** Opening Information given block **

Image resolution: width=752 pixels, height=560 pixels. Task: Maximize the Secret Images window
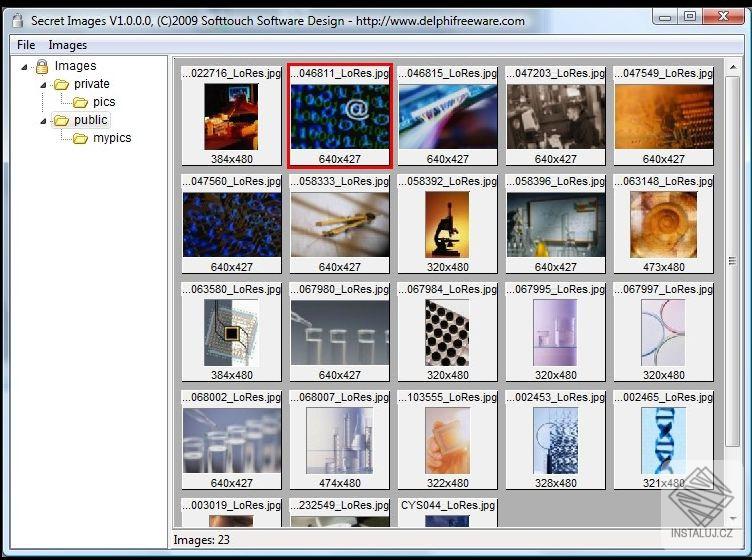click(690, 16)
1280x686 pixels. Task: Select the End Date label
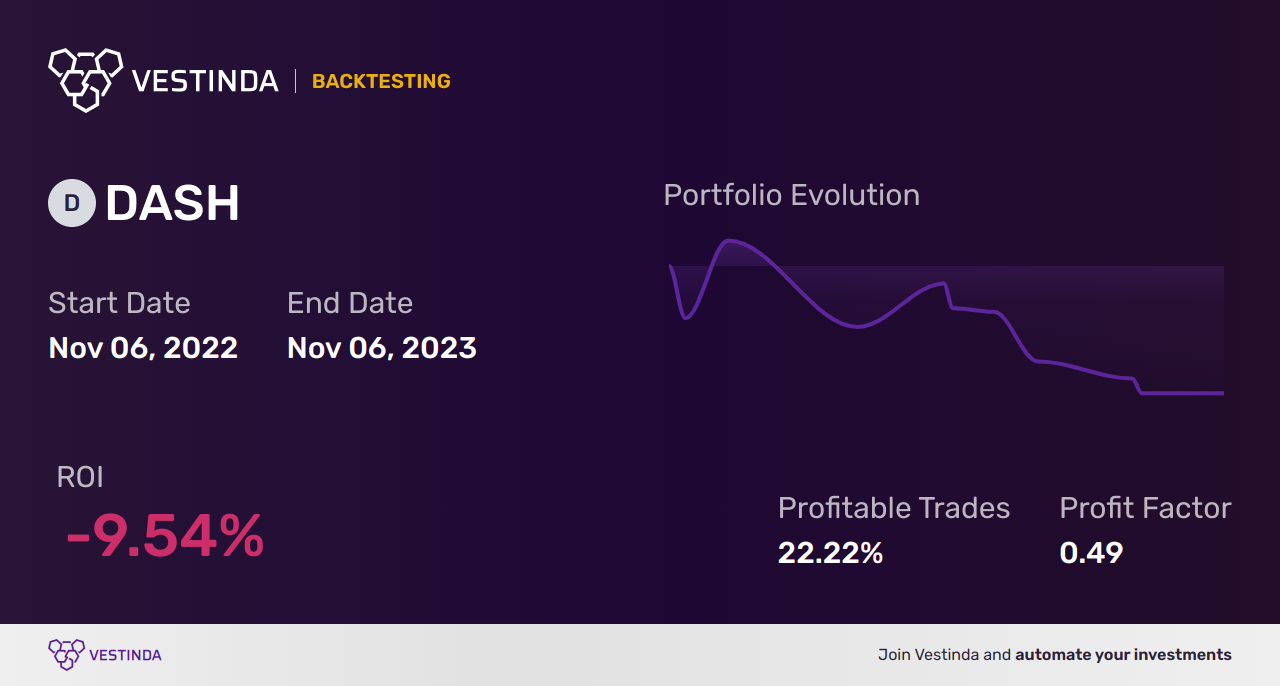pos(350,303)
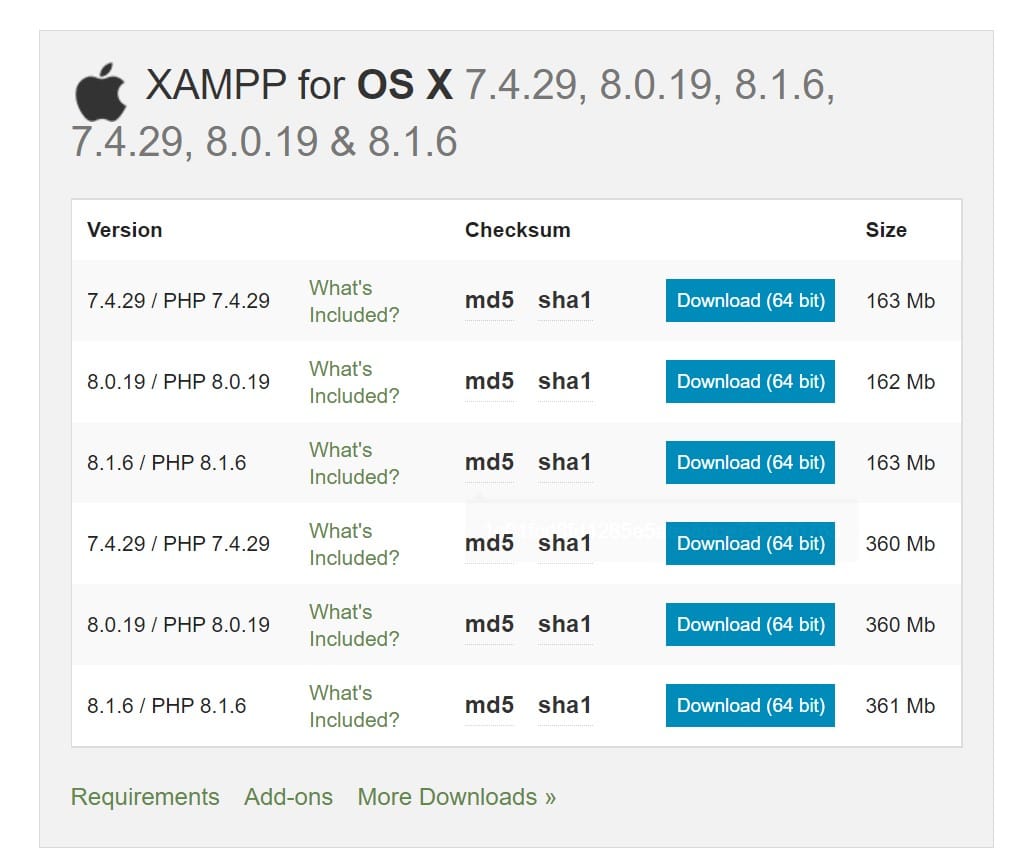View md5 checksum for PHP 8.0.19 (162 Mb)
The width and height of the screenshot is (1029, 859).
click(x=488, y=382)
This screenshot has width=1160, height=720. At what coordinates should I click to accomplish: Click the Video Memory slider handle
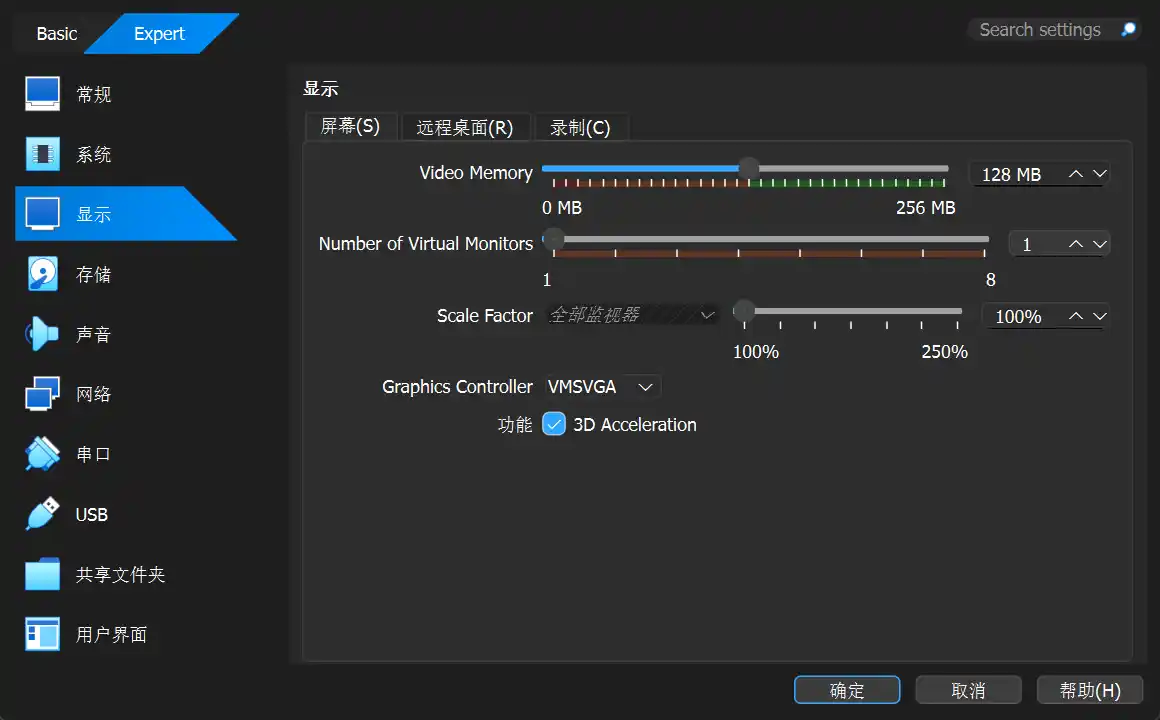[748, 169]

** Closing Information given block **

Could you output all the entries above exactly as written, leaving out the pictures?

Image resolution: width=752 pixels, height=560 pixels. Task: Maximize the Secret Images window
click(690, 16)
1280x686 pixels. Task: Select the End Date label
pos(350,303)
View md5 checksum for PHP 8.0.19 (162 Mb)
The width and height of the screenshot is (1029, 859).
click(x=488, y=382)
This screenshot has width=1160, height=720. At what coordinates should I click to accomplish: Click the Video Memory slider handle
[748, 169]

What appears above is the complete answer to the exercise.